### Extrait source

■ ■ ■ ■

Le croisement industriel consiste à utiliser des taureaux de races à viande sur des femelles laitières en vue d’augmenter le revenu généré par la viande grâce à une meilleure valorisation commerciale des veaux. Depuis plusieurs années, la proportion d’inséminations de taureau viande sur vaches laitières augmente, passant de 14 % en 2015 à 22 % en 2020. De leur côté, les inséminations pures races diminuent, avec 81 % en 2021 et 72 % en 2020. Ces inséminations de vaches laitières avec des races à viande sont réalisées avec des taureaux Inra 95, Blanc Bleu Belge, Limousin ou encore Charolais. Des organismes spécialisés dans le croisement laitier x viande apparaissent.[1]

Nous expliquerons ici pourquoi les croisements lait x viande intéressent de plus en plus les éleveurs et comment mettre en place une stratégie de renouvellement les intégrant.


Les avantages du croisement industriel

L'organisme de conseil en élevage Eilyps[2] a réalisé en 2021 une étude relevant les données GTE (Gestion technico économique) de 682 élevages laitiers en race Holstein. Le tableau ci-dessous a alors été réalisé en distinguant 2 groupes : les élevages réalisant moins de 15 % de croisement industriel (117 exploitations) et ceux réalisant plus de 50 % de croisement (180 exploitations).

■ ■ ■ ■

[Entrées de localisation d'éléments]

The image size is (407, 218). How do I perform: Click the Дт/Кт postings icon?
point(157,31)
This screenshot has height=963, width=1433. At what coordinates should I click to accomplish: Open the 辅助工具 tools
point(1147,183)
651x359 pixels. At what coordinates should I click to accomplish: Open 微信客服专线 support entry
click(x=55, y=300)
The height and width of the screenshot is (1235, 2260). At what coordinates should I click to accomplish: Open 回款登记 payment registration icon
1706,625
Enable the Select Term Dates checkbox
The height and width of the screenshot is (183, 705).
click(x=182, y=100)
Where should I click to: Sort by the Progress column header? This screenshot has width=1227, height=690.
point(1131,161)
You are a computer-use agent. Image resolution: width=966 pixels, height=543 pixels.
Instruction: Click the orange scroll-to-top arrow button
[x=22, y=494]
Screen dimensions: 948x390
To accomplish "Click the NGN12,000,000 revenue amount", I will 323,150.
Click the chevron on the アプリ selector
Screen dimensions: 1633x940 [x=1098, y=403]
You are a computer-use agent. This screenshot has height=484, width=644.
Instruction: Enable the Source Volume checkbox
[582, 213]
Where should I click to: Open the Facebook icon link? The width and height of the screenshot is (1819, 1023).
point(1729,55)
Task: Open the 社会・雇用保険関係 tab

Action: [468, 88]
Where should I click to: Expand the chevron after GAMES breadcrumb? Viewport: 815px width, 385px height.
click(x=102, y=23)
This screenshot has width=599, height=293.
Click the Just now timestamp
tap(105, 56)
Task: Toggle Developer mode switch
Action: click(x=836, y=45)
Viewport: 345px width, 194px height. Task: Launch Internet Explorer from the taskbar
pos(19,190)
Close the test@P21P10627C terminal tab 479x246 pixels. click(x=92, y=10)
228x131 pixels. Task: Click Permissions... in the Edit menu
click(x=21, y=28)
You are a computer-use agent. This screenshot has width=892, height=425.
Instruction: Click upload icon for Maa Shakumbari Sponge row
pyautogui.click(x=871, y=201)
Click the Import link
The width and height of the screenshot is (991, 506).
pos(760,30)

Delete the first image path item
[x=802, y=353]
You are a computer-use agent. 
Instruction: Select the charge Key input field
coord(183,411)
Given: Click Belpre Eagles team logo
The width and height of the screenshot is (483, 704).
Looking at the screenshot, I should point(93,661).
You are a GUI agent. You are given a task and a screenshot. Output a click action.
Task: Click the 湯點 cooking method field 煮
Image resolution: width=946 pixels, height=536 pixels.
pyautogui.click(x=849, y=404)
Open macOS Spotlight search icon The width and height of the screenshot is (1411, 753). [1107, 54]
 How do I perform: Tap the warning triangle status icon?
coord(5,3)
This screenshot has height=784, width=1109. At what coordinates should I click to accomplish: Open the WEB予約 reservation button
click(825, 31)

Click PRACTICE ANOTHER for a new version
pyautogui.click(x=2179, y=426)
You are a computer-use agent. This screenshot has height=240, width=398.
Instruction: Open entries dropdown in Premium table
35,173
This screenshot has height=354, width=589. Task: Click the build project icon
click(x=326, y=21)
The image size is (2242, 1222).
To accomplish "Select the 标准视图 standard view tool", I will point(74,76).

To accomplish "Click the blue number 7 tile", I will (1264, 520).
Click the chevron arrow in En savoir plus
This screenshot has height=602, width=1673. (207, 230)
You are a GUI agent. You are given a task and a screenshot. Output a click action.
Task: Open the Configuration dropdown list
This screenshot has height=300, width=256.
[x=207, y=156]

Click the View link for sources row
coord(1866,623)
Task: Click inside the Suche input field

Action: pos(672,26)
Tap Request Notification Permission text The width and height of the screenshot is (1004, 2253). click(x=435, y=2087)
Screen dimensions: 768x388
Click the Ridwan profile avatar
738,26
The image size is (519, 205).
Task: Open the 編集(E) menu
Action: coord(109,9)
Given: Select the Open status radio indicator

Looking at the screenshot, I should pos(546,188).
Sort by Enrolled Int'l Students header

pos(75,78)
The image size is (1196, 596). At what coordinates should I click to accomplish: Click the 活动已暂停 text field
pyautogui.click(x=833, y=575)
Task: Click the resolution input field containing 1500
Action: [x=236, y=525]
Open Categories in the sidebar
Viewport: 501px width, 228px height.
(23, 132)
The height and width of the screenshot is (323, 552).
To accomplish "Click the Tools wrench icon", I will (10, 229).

■ ■ ■ ■

### Consigne
Recopiez fidèlement le passage de l'extrait sur le croisement industriel qui s'ouvre sur les mots « Le croisement industriel » et se clôt sur « renouvellement les intégrant. ».

### Réponse attendue
Le croisement industriel consiste à utiliser des taureaux de races à viande sur des femelles laitières en vue d’augmenter le revenu généré par la viande grâce à une meilleure valorisation commerciale des veaux. Depuis plusieurs années, la proportion d’inséminations de taureau viande sur vaches laitières augmente, passant de 14 % en 2015 à 22 % en 2020. De leur côté, les inséminations pures races diminuent, avec 81 % en 2021 et 72 % en 2020. Ces inséminations de vaches laitières avec des races à viande sont réalisées avec des taureaux Inra 95, Blanc Bleu Belge, Limousin ou encore Charolais. Des organismes spécialisés dans le croisement laitier x viande apparaissent.[1]

Nous expliquerons ici pourquoi les croisements lait x viande intéressent de plus en plus les éleveurs et comment mettre en place une stratégie de renouvellement les intégrant.